Fixing the Microphone

Squatter breaks out the toolbox to fix the microphone

The microphone was also essential for another reason — making sure all parties were on the bus.  Squatter told us a story about a previous trip where  a guy went into the woods to “hide an Easter egg.”  This trip included two buses with every seat filled, but no one bothered to do an actual count of passengers when they departed that particular stop.  The guy in the woods had been sitting in the back of the bus (I feel his pain) and no one alerted the driver that he was missing.  Apparently, this guy heard the bus engines start, which made him start running with his pants around his ankles and “Easter egg” all over.  He did not catch the bus, and the drivers didn’t realize he was gone until much later.

So on our trip, we would check in on the teams from each country.  Squatter, would ask for Team Germany and the two German girls would respond.  Team Mexico consisted of one girl.  Team Canada sat directly in front of us on the bus and consisted of a 30-something woman, her boyfriend, and her parents.  Team America was me and Mr. HalfFull.  When Squatter would call out, “Team America?” the Canadians thought it was hilarious to scream, “F*@# yeah!” in response.

For a while, Mr. HalfFull abandoned me to go sit up front and hold the microphone wire for Squatter so it wouldn’t be jostled on the rough roads.  Eventually that workaround was no longer effective and Squatter broke out the toolbox, and I got my husband back as a travel companion and seat pillow.

Remember that I told you about my applicator-less tampon experience?  It happened on this day of the journey out there in the middle of nowhere.  But at least there was a port-a-potty with toilet paper, and I didn’t have to use a tree for cover like Mr. HalfFull.

Dirty Bus

Ms. HalfEmpty is incredulous reading the message on the back window of the bus: "I wish my girlfriend was this dirty!!"

It was a dusty, bumpy journey and the bus certainly looked like it.  Remember the British bloke from above who kissed the queen?  He also decided to leave a note in the back window of our bus.  (See photo at left.)

Kangaroo & Joey

A kangaroo with a joey in her pouch

The next day was the final leg of the bus tour and included my favorite part — kangaroos!  I had seen kangaroos twice on the trip so far, but those were only in passing as we drove by.  This time we were in a field of kangaroos.  We were so close; some people in our group even touched the tail of a kangaroo.  It was amazing to watch them spring into the air in person.

Emu

The emu posed for a photo

We also saw an emu in the same field.  It was impressively large, but at least it wasn’t so close that it towered over us.  It fled pretty quickly and I never saw another one, unlike the swarms of kangaroos that allowed us to close in.

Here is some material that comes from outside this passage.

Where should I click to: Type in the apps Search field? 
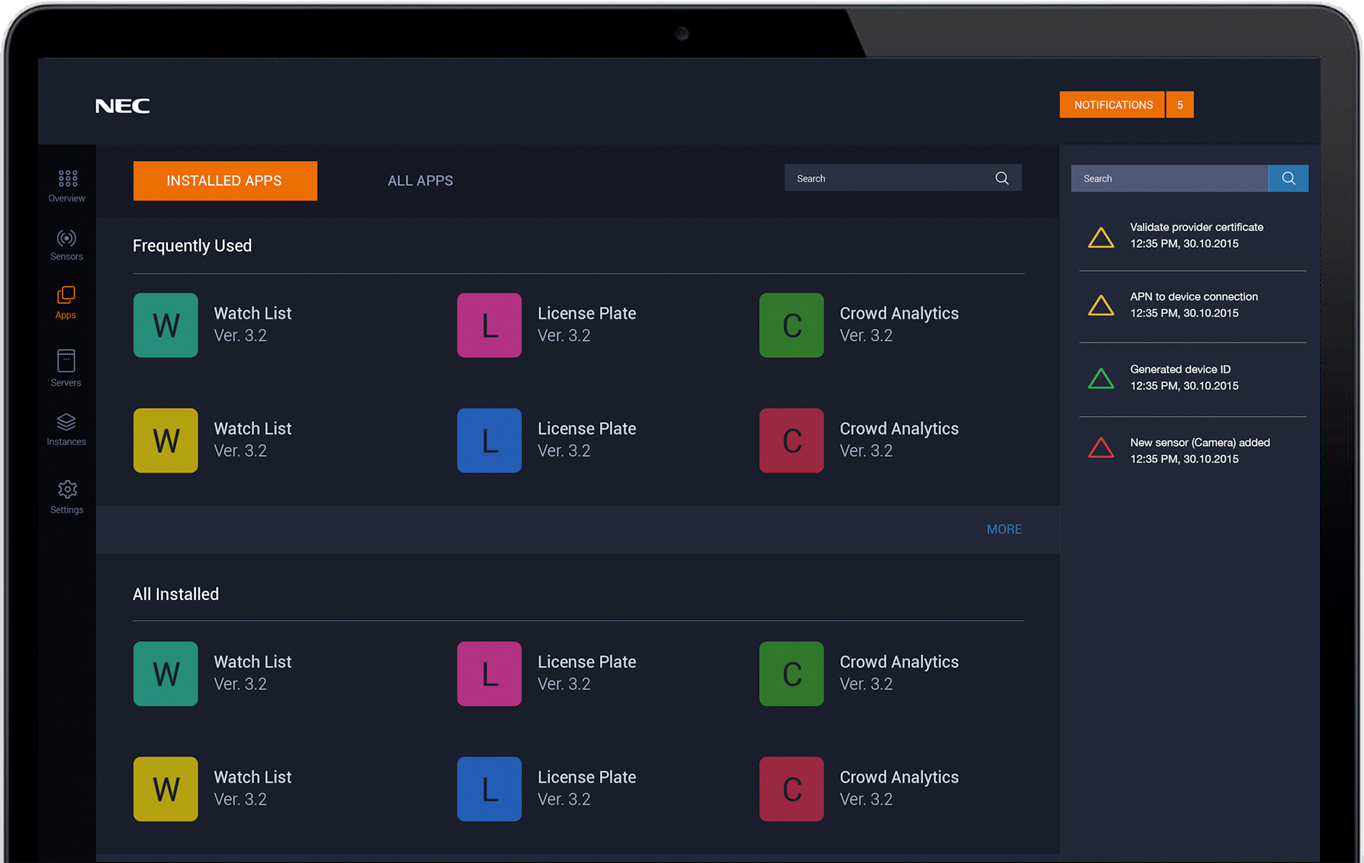point(885,178)
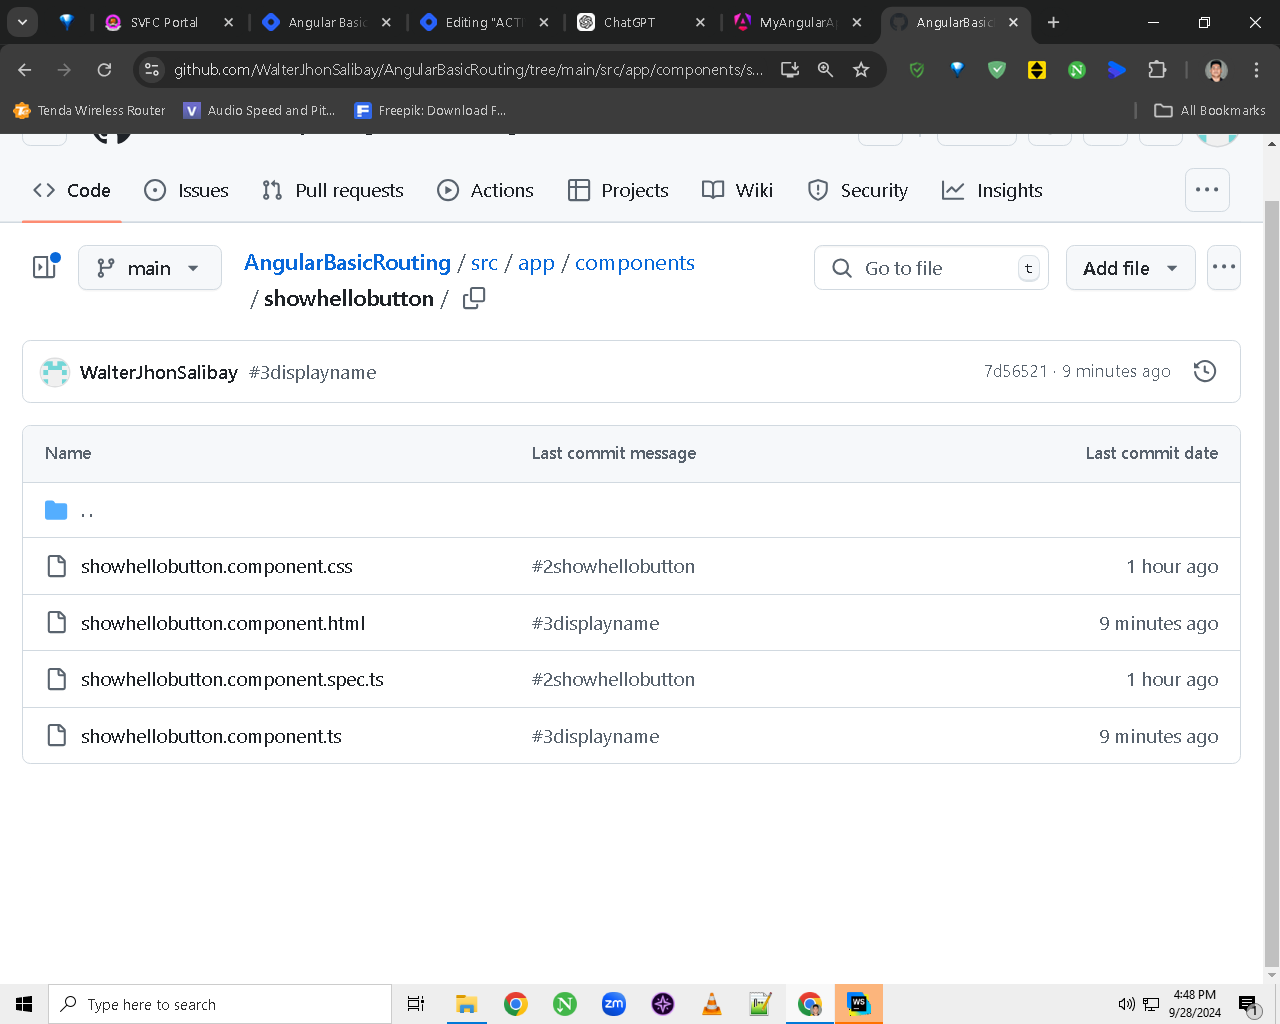Open the Add file dropdown
Screen dimensions: 1280x1024
pos(1130,268)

Our final adventure of the bus trip was a hike in Wilsons Promontory.  At the summit, we had a picnic lunch on the rocks and enjoyed the view.  From our vantage point, we could see two oceans!

Australian Poop

Can you guess which is emu poop and which is kangaroo dung?

I complain a lot about conditions like the bus and the accommodations.  I’m just not that rugged, and I do enjoy my creature comforts.  But I know we couldn’t have done all of that on our own.  The number of hours behind the wheel was insane; I don’t know how Squatter does it.  But that also meant that we had to wake up early, so he could cover lots of territory.

Kangaroo & Emu Crossing

Ms. HalfEmpty & Mr. HalfFull pose with the quintessential Australian roadsign

Three days was certainly enough for me, but there are people who take a series of these trips all the way across Australia and back.  In fact, the British lad did a 31 day tour across the United States!  I know that’s not my half empty cup of coffee, but we did have some great experiences and meet interesting people during our Oz Experience.

 

 

 

 

 

  • Where do you prefer to sit on the bus?
  • Do you ever stop on the side of the highway to take photos?
  • Do you enjoy war history?
  • Are you a fan of museums?
  • What do you think of the Aboriginal Embassy?  Does it remind you of Occupy DC?
  • Do you enjoy sledding as an adult?
  • Have you had vehicle issues while traveling?
  • What wildlife did you see while traveling?